* **Entries taken from a collection**:
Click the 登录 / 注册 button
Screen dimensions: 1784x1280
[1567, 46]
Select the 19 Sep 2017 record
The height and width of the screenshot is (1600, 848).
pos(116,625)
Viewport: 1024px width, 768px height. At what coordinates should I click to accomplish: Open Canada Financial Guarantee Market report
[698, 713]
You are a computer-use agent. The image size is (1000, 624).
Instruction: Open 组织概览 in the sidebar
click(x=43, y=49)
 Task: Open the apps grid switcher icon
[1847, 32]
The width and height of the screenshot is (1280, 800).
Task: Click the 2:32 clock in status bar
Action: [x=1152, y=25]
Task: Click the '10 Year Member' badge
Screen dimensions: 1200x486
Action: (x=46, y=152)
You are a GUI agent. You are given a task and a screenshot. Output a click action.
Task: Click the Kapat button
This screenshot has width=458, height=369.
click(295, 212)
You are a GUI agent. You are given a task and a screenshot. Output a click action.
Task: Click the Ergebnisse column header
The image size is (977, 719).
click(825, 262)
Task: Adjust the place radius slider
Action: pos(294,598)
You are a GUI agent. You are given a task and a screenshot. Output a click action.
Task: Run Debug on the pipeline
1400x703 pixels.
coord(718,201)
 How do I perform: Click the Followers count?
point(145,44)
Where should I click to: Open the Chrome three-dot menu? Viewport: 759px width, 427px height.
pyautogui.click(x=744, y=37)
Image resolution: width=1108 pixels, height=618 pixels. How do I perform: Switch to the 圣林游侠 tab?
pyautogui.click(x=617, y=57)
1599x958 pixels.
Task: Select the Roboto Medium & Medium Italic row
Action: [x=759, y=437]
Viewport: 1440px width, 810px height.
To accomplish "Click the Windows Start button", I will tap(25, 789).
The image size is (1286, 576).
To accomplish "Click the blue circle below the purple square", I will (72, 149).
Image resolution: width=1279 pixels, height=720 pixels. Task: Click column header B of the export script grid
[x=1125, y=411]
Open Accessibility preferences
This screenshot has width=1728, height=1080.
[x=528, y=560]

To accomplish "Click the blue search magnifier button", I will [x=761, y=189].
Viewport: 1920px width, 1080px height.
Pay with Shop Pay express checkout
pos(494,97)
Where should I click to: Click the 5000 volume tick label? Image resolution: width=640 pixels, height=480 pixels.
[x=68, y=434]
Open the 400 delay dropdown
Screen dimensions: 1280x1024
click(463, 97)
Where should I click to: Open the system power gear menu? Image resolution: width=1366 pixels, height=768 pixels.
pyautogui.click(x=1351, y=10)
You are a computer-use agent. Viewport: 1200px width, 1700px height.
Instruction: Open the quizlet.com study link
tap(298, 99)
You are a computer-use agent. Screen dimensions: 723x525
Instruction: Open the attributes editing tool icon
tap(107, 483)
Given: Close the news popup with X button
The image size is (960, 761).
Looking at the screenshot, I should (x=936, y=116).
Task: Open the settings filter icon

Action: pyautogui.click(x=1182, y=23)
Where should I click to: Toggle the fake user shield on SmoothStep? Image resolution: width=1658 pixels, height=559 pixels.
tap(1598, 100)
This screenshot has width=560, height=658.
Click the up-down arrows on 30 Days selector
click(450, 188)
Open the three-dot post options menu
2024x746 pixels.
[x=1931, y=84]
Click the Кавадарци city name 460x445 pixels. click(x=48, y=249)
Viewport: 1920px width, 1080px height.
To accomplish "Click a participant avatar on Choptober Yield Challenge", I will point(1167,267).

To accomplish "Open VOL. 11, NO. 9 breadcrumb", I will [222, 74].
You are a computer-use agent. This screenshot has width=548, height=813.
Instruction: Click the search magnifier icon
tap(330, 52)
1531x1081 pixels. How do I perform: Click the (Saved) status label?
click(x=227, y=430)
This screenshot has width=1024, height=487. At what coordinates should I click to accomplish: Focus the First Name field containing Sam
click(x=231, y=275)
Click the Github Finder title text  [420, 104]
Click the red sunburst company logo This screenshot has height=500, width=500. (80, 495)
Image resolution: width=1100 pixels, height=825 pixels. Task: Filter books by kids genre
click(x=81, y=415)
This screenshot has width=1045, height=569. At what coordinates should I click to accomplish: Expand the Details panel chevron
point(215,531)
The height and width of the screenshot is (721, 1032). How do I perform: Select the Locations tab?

* **Directions**: Could you reproduce every record exactly as written?

* **Result for this exercise**:
Click the 登录 / 注册 button
Screen dimensions: 1784x1280
[1567, 46]
Select the 19 Sep 2017 record
The height and width of the screenshot is (1600, 848).
pos(116,625)
Viewport: 1024px width, 768px height. At what coordinates should I click to accomplish: Open Canada Financial Guarantee Market report
[698, 713]
You are a computer-use agent. The image size is (1000, 624).
Instruction: Open 组织概览 in the sidebar
click(x=43, y=49)
 Task: Open the apps grid switcher icon
[1847, 32]
The width and height of the screenshot is (1280, 800).
Task: Click the 2:32 clock in status bar
Action: [x=1152, y=25]
Task: Click the '10 Year Member' badge
Screen dimensions: 1200x486
Action: (x=46, y=152)
You are a GUI agent. You are given a task and a screenshot. Output a click action.
Task: Click the Kapat button
This screenshot has width=458, height=369.
click(295, 212)
You are a GUI agent. You are given a task and a screenshot. Output a click action.
Task: Click the Ergebnisse column header
The image size is (977, 719).
click(825, 262)
Task: Adjust the place radius slider
Action: pos(294,598)
You are a GUI agent. You are given a task and a screenshot. Output a click action.
Task: Run Debug on the pipeline
1400x703 pixels.
coord(718,201)
 How do I perform: Click the Followers count?
point(145,44)
Where should I click to: Open the Chrome three-dot menu? Viewport: 759px width, 427px height.
pyautogui.click(x=744, y=37)
Image resolution: width=1108 pixels, height=618 pixels. How do I perform: Switch to the 圣林游侠 tab?
pyautogui.click(x=617, y=57)
1599x958 pixels.
Task: Select the Roboto Medium & Medium Italic row
Action: [x=759, y=437]
Viewport: 1440px width, 810px height.
To accomplish "Click the Windows Start button", I will tap(25, 789).
The image size is (1286, 576).
To accomplish "Click the blue circle below the purple square", I will (72, 149).
Image resolution: width=1279 pixels, height=720 pixels. Task: Click column header B of the export script grid
[x=1125, y=411]
Open Accessibility preferences
This screenshot has width=1728, height=1080.
[x=528, y=560]

To accomplish "Click the blue search magnifier button", I will [x=761, y=189].
Viewport: 1920px width, 1080px height.
Pay with Shop Pay express checkout
pos(494,97)
Where should I click to: Click the 5000 volume tick label? Image resolution: width=640 pixels, height=480 pixels.
[x=68, y=434]
Open the 400 delay dropdown
Screen dimensions: 1280x1024
click(463, 97)
Where should I click to: Open the system power gear menu? Image resolution: width=1366 pixels, height=768 pixels.
pyautogui.click(x=1351, y=10)
You are a computer-use agent. Viewport: 1200px width, 1700px height.
Instruction: Open the quizlet.com study link
tap(298, 99)
You are a computer-use agent. Screen dimensions: 723x525
Instruction: Open the attributes editing tool icon
tap(107, 483)
Given: Close the news popup with X button
The image size is (960, 761).
Looking at the screenshot, I should (x=936, y=116).
Task: Open the settings filter icon

Action: pyautogui.click(x=1182, y=23)
Where should I click to: Toggle the fake user shield on SmoothStep? Image resolution: width=1658 pixels, height=559 pixels.
tap(1598, 100)
This screenshot has width=560, height=658.
Click the up-down arrows on 30 Days selector
click(450, 188)
Open the three-dot post options menu
2024x746 pixels.
[x=1931, y=84]
Click the Кавадарци city name 460x445 pixels. click(x=48, y=249)
Viewport: 1920px width, 1080px height.
To accomplish "Click a participant avatar on Choptober Yield Challenge", I will point(1167,267).

To accomplish "Open VOL. 11, NO. 9 breadcrumb", I will [222, 74].
You are a computer-use agent. This screenshot has width=548, height=813.
Instruction: Click the search magnifier icon
tap(330, 52)
1531x1081 pixels. How do I perform: Click the (Saved) status label?
click(x=227, y=430)
This screenshot has width=1024, height=487. At what coordinates should I click to accomplish: Focus the First Name field containing Sam
click(x=231, y=275)
Click the Github Finder title text  [420, 104]
Click the red sunburst company logo This screenshot has height=500, width=500. (80, 495)
Image resolution: width=1100 pixels, height=825 pixels. Task: Filter books by kids genre
click(x=81, y=415)
This screenshot has width=1045, height=569. At what coordinates should I click to accomplish: Expand the Details panel chevron
point(215,531)
The height and width of the screenshot is (721, 1032). How do I perform: Select the Locations tab?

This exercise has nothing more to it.